#### Given instruction:
Can you reproduce every one of the rows below verbatim, with no changes at all?
** start of Provided entries **
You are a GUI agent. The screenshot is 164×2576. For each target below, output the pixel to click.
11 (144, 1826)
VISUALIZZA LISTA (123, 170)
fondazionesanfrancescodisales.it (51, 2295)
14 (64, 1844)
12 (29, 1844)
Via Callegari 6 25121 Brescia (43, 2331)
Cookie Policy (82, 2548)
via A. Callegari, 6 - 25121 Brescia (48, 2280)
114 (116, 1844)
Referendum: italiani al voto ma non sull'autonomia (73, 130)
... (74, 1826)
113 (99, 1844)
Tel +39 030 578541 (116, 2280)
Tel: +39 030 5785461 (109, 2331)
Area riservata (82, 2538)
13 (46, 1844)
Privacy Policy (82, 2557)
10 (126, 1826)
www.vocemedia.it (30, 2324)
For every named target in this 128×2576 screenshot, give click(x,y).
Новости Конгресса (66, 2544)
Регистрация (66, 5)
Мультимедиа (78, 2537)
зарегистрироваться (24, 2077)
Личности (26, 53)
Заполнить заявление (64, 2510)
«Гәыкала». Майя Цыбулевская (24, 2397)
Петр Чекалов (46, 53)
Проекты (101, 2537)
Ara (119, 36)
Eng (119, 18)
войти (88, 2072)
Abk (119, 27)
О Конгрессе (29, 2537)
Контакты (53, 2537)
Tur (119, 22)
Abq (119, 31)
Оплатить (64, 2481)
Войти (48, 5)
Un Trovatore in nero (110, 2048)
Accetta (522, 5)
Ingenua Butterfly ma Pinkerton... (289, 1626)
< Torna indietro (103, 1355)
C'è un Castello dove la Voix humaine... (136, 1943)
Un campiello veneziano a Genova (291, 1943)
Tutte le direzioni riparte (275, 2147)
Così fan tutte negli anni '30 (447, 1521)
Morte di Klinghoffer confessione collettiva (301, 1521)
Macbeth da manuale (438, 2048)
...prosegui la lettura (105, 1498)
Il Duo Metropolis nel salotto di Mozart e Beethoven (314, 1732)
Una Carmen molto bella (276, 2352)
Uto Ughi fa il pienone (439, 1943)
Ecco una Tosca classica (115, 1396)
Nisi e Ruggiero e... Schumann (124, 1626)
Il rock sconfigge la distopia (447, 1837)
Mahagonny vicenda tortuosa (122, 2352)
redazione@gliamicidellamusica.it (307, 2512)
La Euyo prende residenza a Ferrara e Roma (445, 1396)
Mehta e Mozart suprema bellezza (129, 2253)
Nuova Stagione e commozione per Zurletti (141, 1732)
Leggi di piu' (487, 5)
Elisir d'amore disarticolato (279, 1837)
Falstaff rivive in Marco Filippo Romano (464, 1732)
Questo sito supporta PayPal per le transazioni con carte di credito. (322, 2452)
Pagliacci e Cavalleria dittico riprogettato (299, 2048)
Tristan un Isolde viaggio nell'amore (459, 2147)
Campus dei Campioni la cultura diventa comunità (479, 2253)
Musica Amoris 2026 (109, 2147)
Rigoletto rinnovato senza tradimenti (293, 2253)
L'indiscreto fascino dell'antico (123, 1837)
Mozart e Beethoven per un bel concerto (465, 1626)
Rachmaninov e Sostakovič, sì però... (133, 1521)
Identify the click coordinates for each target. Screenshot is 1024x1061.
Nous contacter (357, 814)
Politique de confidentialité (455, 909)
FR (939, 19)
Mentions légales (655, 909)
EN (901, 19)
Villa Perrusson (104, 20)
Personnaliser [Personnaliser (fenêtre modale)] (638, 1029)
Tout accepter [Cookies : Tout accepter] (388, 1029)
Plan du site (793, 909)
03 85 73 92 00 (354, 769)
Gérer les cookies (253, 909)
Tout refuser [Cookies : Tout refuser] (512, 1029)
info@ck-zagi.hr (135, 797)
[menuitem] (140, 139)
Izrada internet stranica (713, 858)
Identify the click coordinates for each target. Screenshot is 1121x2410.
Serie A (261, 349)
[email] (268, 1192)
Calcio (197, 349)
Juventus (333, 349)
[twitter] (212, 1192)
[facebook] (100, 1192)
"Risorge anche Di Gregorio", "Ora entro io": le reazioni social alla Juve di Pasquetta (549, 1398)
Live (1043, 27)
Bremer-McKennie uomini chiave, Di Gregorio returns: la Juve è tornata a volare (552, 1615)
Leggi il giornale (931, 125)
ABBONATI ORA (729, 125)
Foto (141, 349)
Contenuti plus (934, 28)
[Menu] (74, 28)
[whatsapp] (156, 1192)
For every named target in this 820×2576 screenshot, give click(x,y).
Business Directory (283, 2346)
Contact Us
** end of Provided entries **
#### Written answer:
You are a GUI agent. The screenshot is 164×2576. For each target below, output the pixel to click.
11 (144, 1826)
VISUALIZZA LISTA (123, 170)
fondazionesanfrancescodisales.it (51, 2295)
14 (64, 1844)
12 (29, 1844)
Via Callegari 6 25121 Brescia (43, 2331)
Cookie Policy (82, 2548)
via A. Callegari, 6 - 25121 Brescia (48, 2280)
114 (116, 1844)
Referendum: italiani al voto ma non sull'autonomia (73, 130)
... (74, 1826)
113 (99, 1844)
Tel +39 030 578541 (116, 2280)
Tel: +39 030 5785461 (109, 2331)
Area riservata (82, 2538)
13 (46, 1844)
Privacy Policy (82, 2557)
10 (126, 1826)
www.vocemedia.it (30, 2324)
For every named target in this 128×2576 screenshot, give click(x,y).
Новости Конгресса (66, 2544)
Регистрация (66, 5)
Мультимедиа (78, 2537)
зарегистрироваться (24, 2077)
Личности (26, 53)
Заполнить заявление (64, 2510)
«Гәыкала». Майя Цыбулевская (24, 2397)
Петр Чекалов (46, 53)
Проекты (101, 2537)
Ara (119, 36)
Eng (119, 18)
войти (88, 2072)
Abk (119, 27)
О Конгрессе (29, 2537)
Контакты (53, 2537)
Tur (119, 22)
Abq (119, 31)
Оплатить (64, 2481)
Войти (48, 5)
Un Trovatore in nero (110, 2048)
Accetta (522, 5)
Ingenua Butterfly ma Pinkerton... (289, 1626)
< Torna indietro (103, 1355)
C'è un Castello dove la Voix humaine... (136, 1943)
Un campiello veneziano a Genova (291, 1943)
Tutte le direzioni riparte (275, 2147)
Così fan tutte negli anni '30 (447, 1521)
Morte di Klinghoffer confessione collettiva (301, 1521)
Macbeth da manuale (438, 2048)
...prosegui la lettura (105, 1498)
Il Duo Metropolis nel salotto di Mozart e Beethoven (314, 1732)
Una Carmen molto bella (276, 2352)
Uto Ughi fa il pienone (439, 1943)
Ecco una Tosca classica (115, 1396)
Nisi e Ruggiero e... Schumann (124, 1626)
Il rock sconfigge la distopia (447, 1837)
Mahagonny vicenda tortuosa (122, 2352)
redazione@gliamicidellamusica.it (307, 2512)
La Euyo prende residenza a Ferrara e Roma (445, 1396)
Mehta e Mozart suprema bellezza (129, 2253)
Nuova Stagione e commozione per Zurletti (141, 1732)
Leggi di piu' (487, 5)
Elisir d'amore disarticolato (279, 1837)
Falstaff rivive in Marco Filippo Romano (464, 1732)
Questo sito supporta PayPal per le transazioni con carte di credito. (322, 2452)
Pagliacci e Cavalleria dittico riprogettato (299, 2048)
Tristan un Isolde viaggio nell'amore (459, 2147)
Campus dei Campioni la cultura diventa comunità (479, 2253)
Musica Amoris 2026 (109, 2147)
Rigoletto rinnovato senza tradimenti (293, 2253)
L'indiscreto fascino dell'antico (123, 1837)
Mozart e Beethoven per un bel concerto (465, 1626)
Rachmaninov e Sostakovič, sì però... (133, 1521)
Identify the click coordinates for each target. Screenshot is 1024x1061.
Nous contacter (357, 814)
Politique de confidentialité (455, 909)
FR (939, 19)
Mentions légales (655, 909)
EN (901, 19)
Villa Perrusson (104, 20)
Personnaliser [Personnaliser (fenêtre modale)] (638, 1029)
Tout accepter [Cookies : Tout accepter] (388, 1029)
Plan du site (793, 909)
03 85 73 92 00 (354, 769)
Gérer les cookies (253, 909)
Tout refuser [Cookies : Tout refuser] (512, 1029)
info@ck-zagi.hr (135, 797)
[menuitem] (140, 139)
Izrada internet stranica (713, 858)
Identify the click coordinates for each target. Screenshot is 1121x2410.
Serie A (261, 349)
[email] (268, 1192)
Calcio (197, 349)
Juventus (333, 349)
[twitter] (212, 1192)
[facebook] (100, 1192)
"Risorge anche Di Gregorio", "Ora entro io": le reazioni social alla Juve di Pasquetta (549, 1398)
Live (1043, 27)
Bremer-McKennie uomini chiave, Di Gregorio returns: la Juve è tornata a volare (552, 1615)
Leggi il giornale (931, 125)
ABBONATI ORA (729, 125)
Foto (141, 349)
Contenuti plus (934, 28)
[Menu] (74, 28)
[whatsapp] (156, 1192)
For every named target in this 820×2576 screenshot, give click(x,y).
Business Directory (283, 2346)
Contact Us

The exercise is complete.